Arum Kang had just launched her startup, dating app Coffee Meets Bagel, when two of the company’s software engineers became fathers.

Coffee Meets Bagel didn’t have parental leave policies in place yet. The employees said they didn’t need special treatment and would just go with the flow.

“Instead of insisting and using that opportunity to set a good example, I just said ‘OK,'” Kang recalled, speaking at a developer meetup in Seattle on Wednesday.

A few years later, Kang had a baby of her own.

“I realized, holy s***, this is really hard,” she said. “I felt horrible that I didn’t encourage my employees to take time off and make that process easier by setting something up before they had to go through that.

“If they didn’t have to go through that and share some of those perspectives, this is something I would have just never known,” she said.

Coffee Meets Bagel CEO Arum Kang, right, speaks at the Puget Sound Programming Python meetup in Seattle with two Coffee Meets Bagel software engineers and KING5 reporter Michelle Li (far left). (GeekWire photos / Taylor Soper)

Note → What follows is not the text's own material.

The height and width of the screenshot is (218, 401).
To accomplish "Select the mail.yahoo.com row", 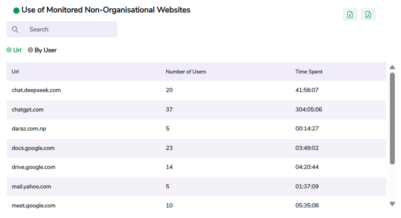I will (x=31, y=187).
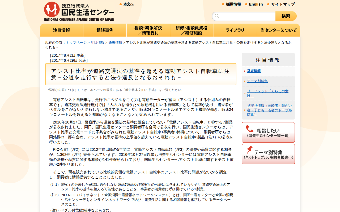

That experience showed Kang, the Coffee Meets Bagel CEO who co-founded the startup her two sisters, the “incredible importance” of diversity and inclusion. As the company grows, Kang, who is pregnant with her second child, has become more sensitive to creating an inclusive environment at the office.

“The perspective brought on by having people with different backgrounds is just something you are totally ignorant of because it’s really hard to put yourself in another person’s shoes,” said Kang, who was the featured speaker at the Puget Sound Programming Python meetup.

She added that diversity is important for the bottom line, too.

“For a company that is serving such a diverse set of consumers, we need to have diversity in our employee base, too, because we need to be considerate of the customer,” Kang said. “It’s also how we build better products.”

Coffee Meets Bagel raised a $12 million round in May and opened a Seattle office last year. The startup gained fame after appearing on the ABC show Shark Tank — and turning down a $30 million offer from investor Mark Cuban to buy the company.